● TASK: Render every entry exactly as it appears.

● MATERIAL FOR THIS TASK:

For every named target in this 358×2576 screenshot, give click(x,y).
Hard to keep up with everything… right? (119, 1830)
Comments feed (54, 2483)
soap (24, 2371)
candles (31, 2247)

● RESULT FOR THIS EXERCISE:
For every named target in this 358×2576 screenshot, give click(x,y).
Hard to keep up with everything… right? (119, 1830)
Comments feed (54, 2483)
soap (24, 2371)
candles (31, 2247)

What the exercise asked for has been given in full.